Screen grounding lines →
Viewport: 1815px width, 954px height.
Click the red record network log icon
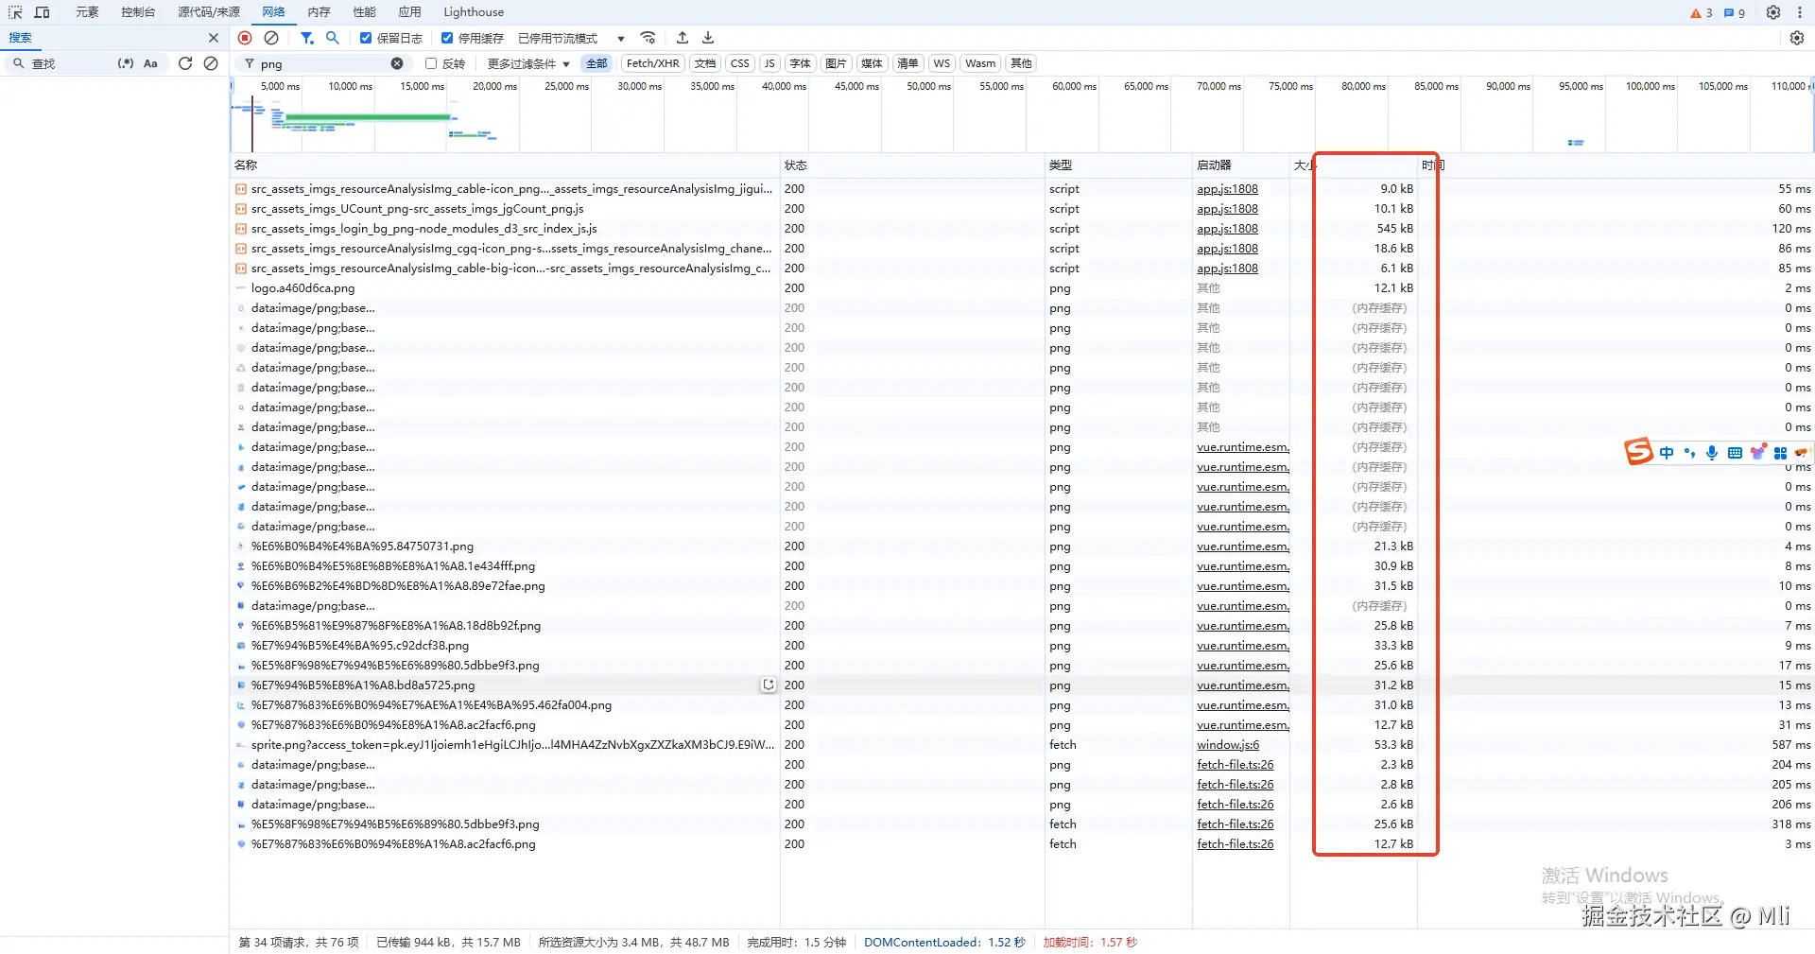pos(245,38)
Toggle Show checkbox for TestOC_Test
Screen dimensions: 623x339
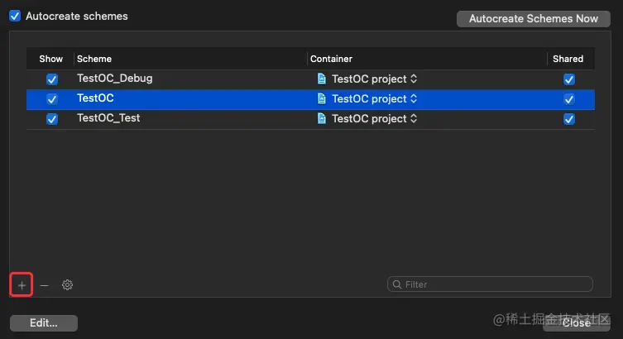pos(52,119)
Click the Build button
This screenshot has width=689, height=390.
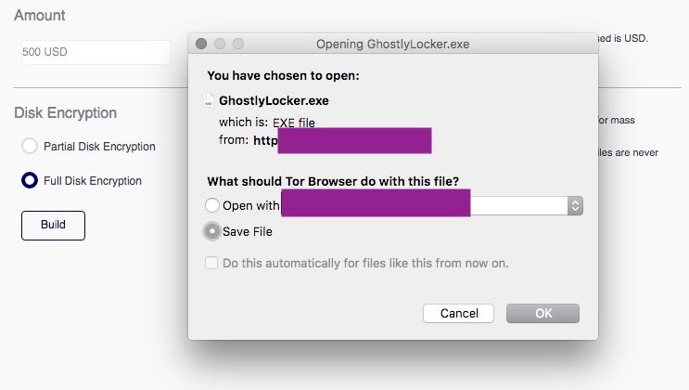(x=53, y=225)
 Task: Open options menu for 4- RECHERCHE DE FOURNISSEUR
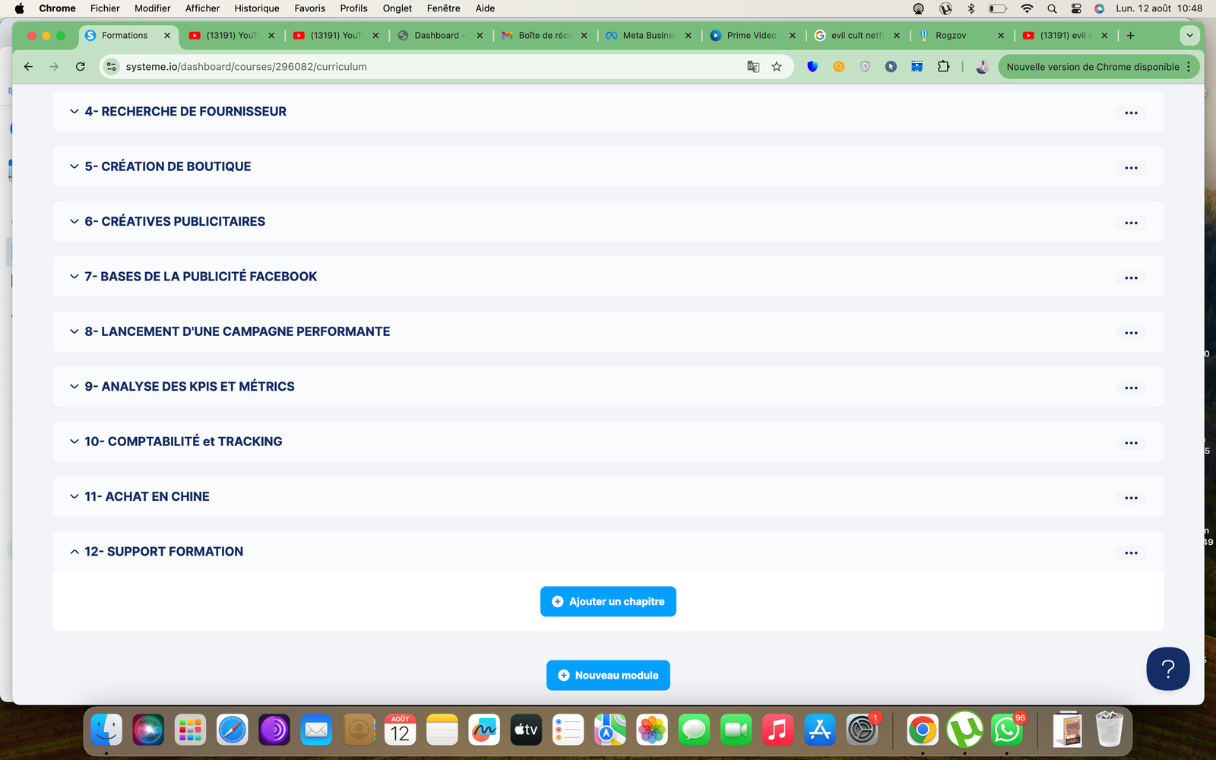click(1131, 112)

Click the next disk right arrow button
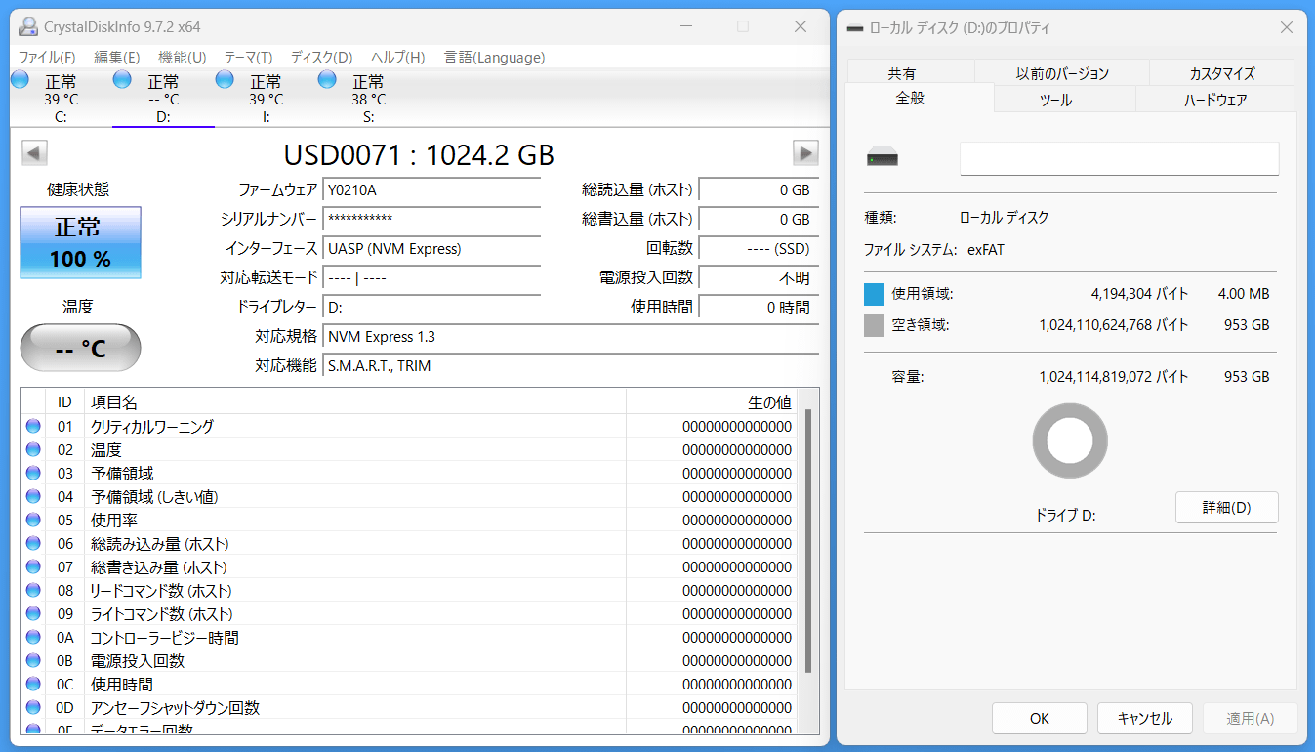point(805,152)
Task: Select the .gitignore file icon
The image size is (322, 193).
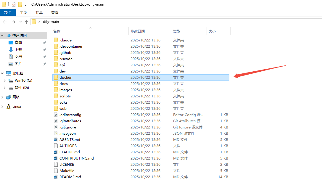Action: (x=56, y=127)
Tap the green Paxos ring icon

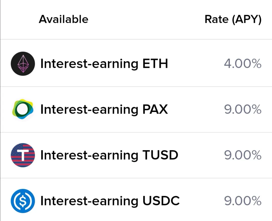[23, 109]
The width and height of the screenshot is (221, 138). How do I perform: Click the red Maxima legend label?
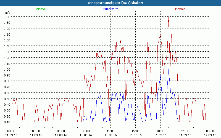coord(180,9)
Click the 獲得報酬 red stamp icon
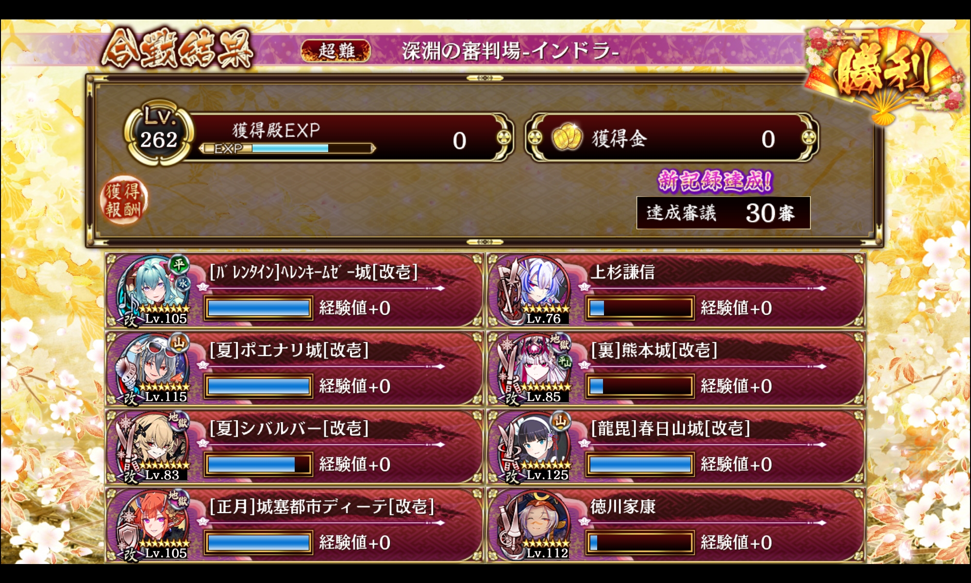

Prompt →
Please rewrite all of the lines above, replacing "icon" with "symbol" wherever it occurs and leaving everything else as it is. Omit the pictures from your answer.

Response to the task →
Viewport: 1815px width, 954px height.
Click the red record network log symbol
pos(245,38)
Toggle Show checkbox for TestOC_Test
Screen dimensions: 623x339
pos(52,119)
Click the Build button
This screenshot has width=689, height=390.
(x=53, y=225)
 Task: Open options menu for 4- RECHERCHE DE FOURNISSEUR
click(1131, 112)

Click the next disk right arrow button
point(805,152)
Task: Select the .gitignore file symbol
The image size is (322, 193).
Action: (x=56, y=127)
Tap the green Paxos ring symbol

[23, 109]
The width and height of the screenshot is (221, 138). How do I perform: Click the red Maxima legend label?
coord(180,9)
Click the 獲得報酬 red stamp symbol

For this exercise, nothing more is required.